Total stockpiles of crude oil and petroleum products in the US reversed to the downside in February 2022 after two months of expansion in a row and diminished by 9.4 mln bbl as against to the month prior, or -1.2% MoM. On an annual basis, total inventories of crude oil and petroleum products in the US delivered a much more significant contraction in the month and tumbled by sizeable 92.5 mln bbl, or -10.6% YoY. The inventories in the US proceeded to deplete on a yearly basis for 11 months in a row. The monthly reduction of the overall oil stocks in the US in February 2022 was caused by both a drop of petroleum products inventories and a decline of the stockpiles of crude oil, though the main cutback was observed in the inventories of refined oil products.

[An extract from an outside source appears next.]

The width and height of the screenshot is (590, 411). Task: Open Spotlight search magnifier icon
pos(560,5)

Crude oil inventories in the Cushing storage in Oklahoma (the basis for NYMEX WTI crude oil futures) continued their negative dynamics in February 2022 for the second consequent month and lost another 7.7 mln bbl relative to the level of the preceding month, or astonishing -25.3% MoM. It was the sharpest monthly drop of the volume of the stockpiles in the storage over recent decades. So, the stocks sank to their lowest level since July 2018 equal to just 22.8 mln bbl. Obviously, the volume of the stocks in Cushing remained well below the lower border of the range for this month of a year over last 5 years. Recall that in recent 20 years there was the only month, when the inventories in the Cushing storage tumbled below the threshold of 20.0 mln bbl, namely July 2014. On an annual basis, crude oil inventories in Cushing likewise showed a very steep decline within the month under review and collapsed by 25.5 mln bbl relative to one year ago level, or -52.8% YoY. It was the 11th month in a row of Cushing stocks depletion in yearly terms.

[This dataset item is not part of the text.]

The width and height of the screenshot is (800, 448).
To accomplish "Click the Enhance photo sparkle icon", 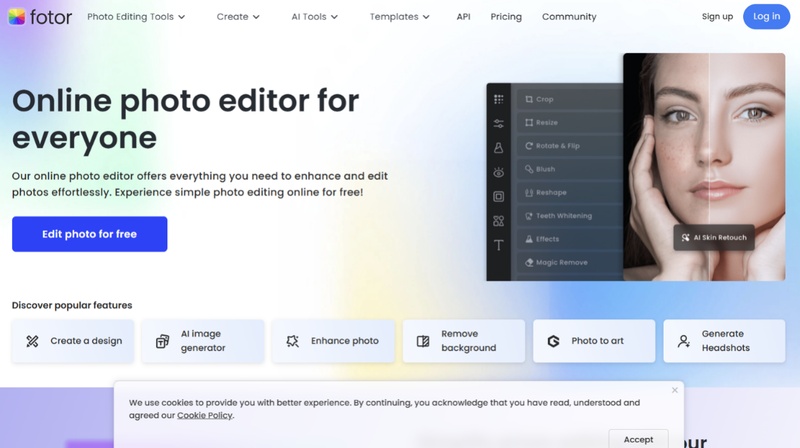I will tap(292, 341).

In February 2022, total floating inventories of crude oil around the globe continued to fluctuate in a tight range around the level of 95.0 mln bbl for the fourth consequent month. To be more precise, this time the inventories marginally decreased by 0.3 mln bbl in compare to the month prior, or -0.3% MoM. Therefore, the floating oil stockpiles again remained well above the average level for this month of a year over last 5 years. Meanwhile, the global floating inventories of crude oil showed positive dynamics in the month under review on an annual basis. Thus, the stocks expanded by 9.6 mln bbl relative to the level of February 2021, or +11.2% YoY. On the one hand, the most material monthly depletion of crude oil stocks that held on floating storages in February 2022 was recorded in Asia. The volume of the stocks there dropped by 6.1 mln bbl relative to one month ago level, or -9.0% MoM, after two consequent months of expansion. On the other hand, the most considerable monthly expansion of the volume of crude oil that held offshore in February 2022 was recorded in the Middle East Gulf, where the inventories expanded by 2.9 mln bbl in compare to January 2022, or +48.5% MoM.